_TASK DIRECTIONS:_
A faithful copy of all the records is needed, with the pictures omitted.

_SUPPLIED MATERIAL:_
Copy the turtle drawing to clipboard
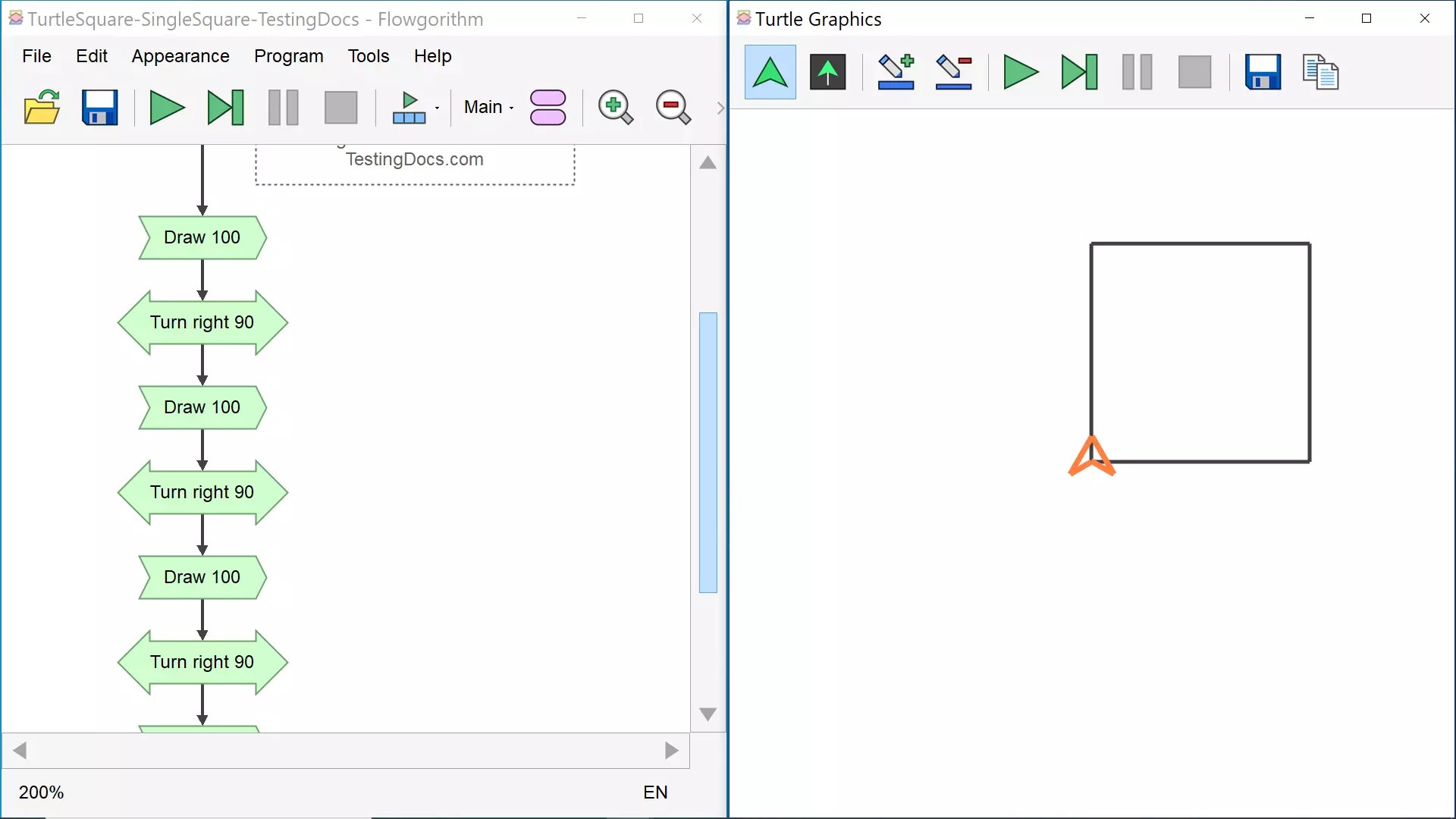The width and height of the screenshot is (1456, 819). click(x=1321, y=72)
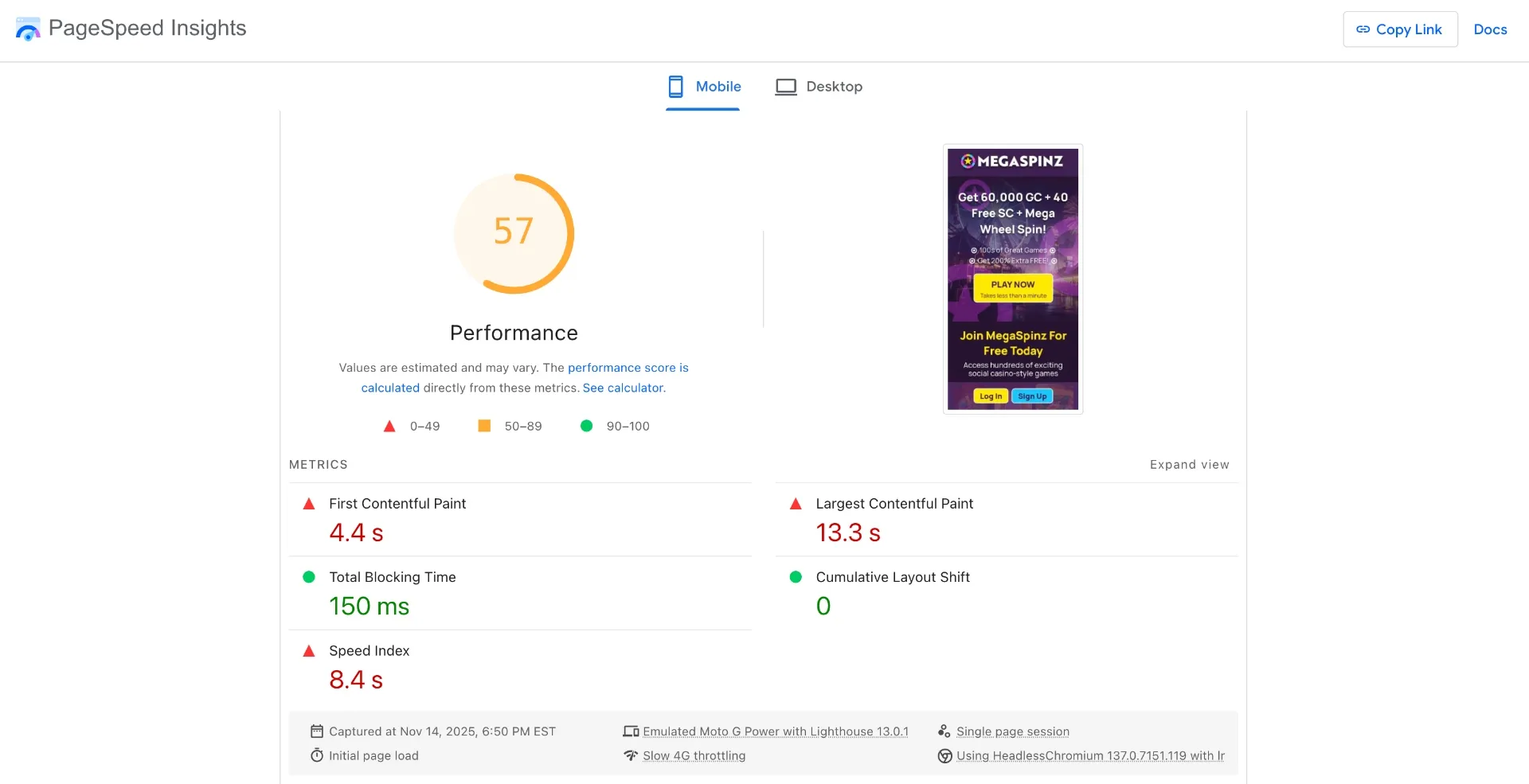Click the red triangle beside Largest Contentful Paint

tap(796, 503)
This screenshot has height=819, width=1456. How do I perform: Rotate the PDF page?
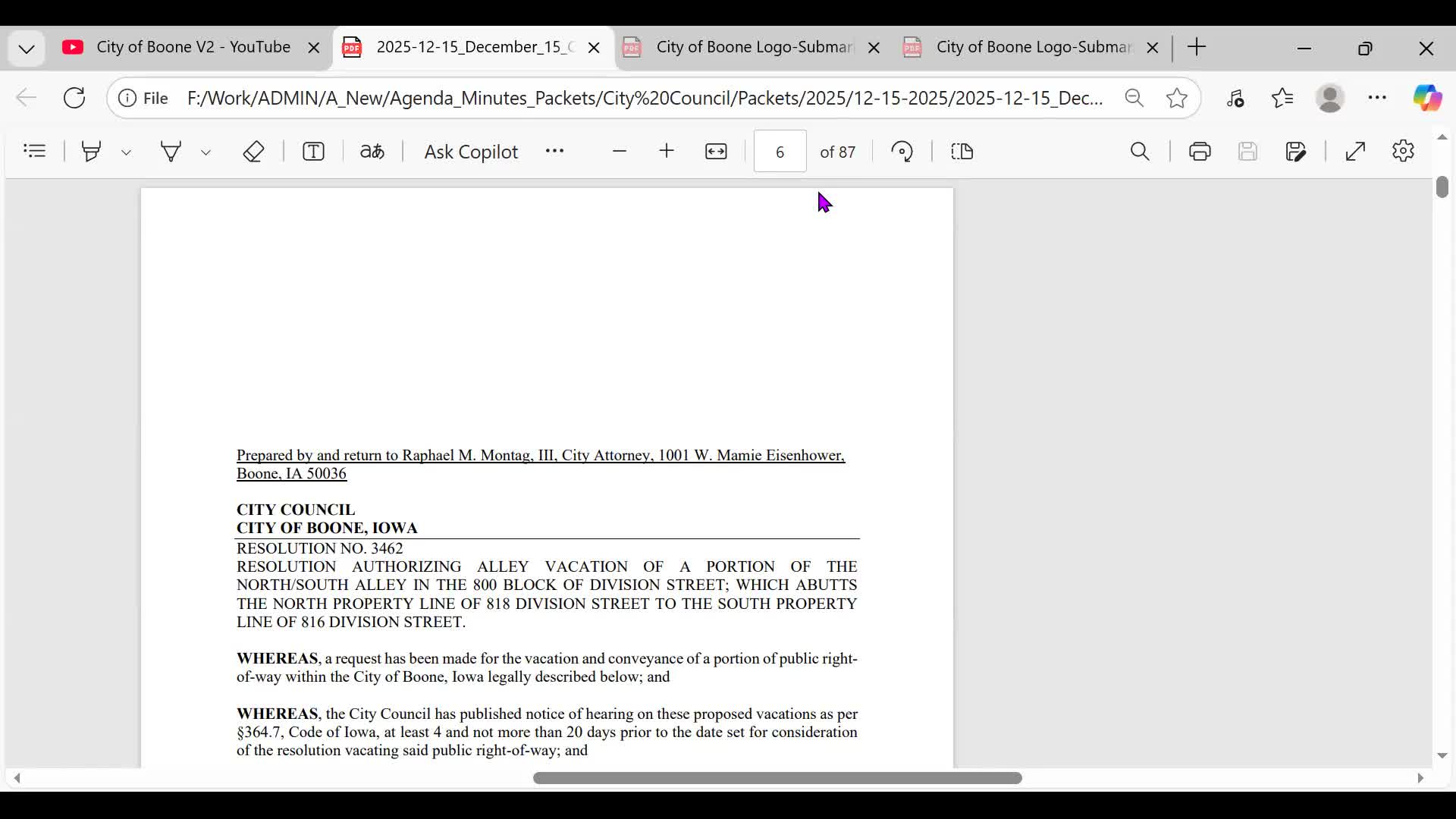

_RESULT:_
Copy the turtle drawing to clipboard
The width and height of the screenshot is (1456, 819). click(x=1321, y=72)
Click the red triangle beside Largest Contentful Paint

tap(796, 503)
This screenshot has height=819, width=1456. How do I perform: Rotate the PDF page?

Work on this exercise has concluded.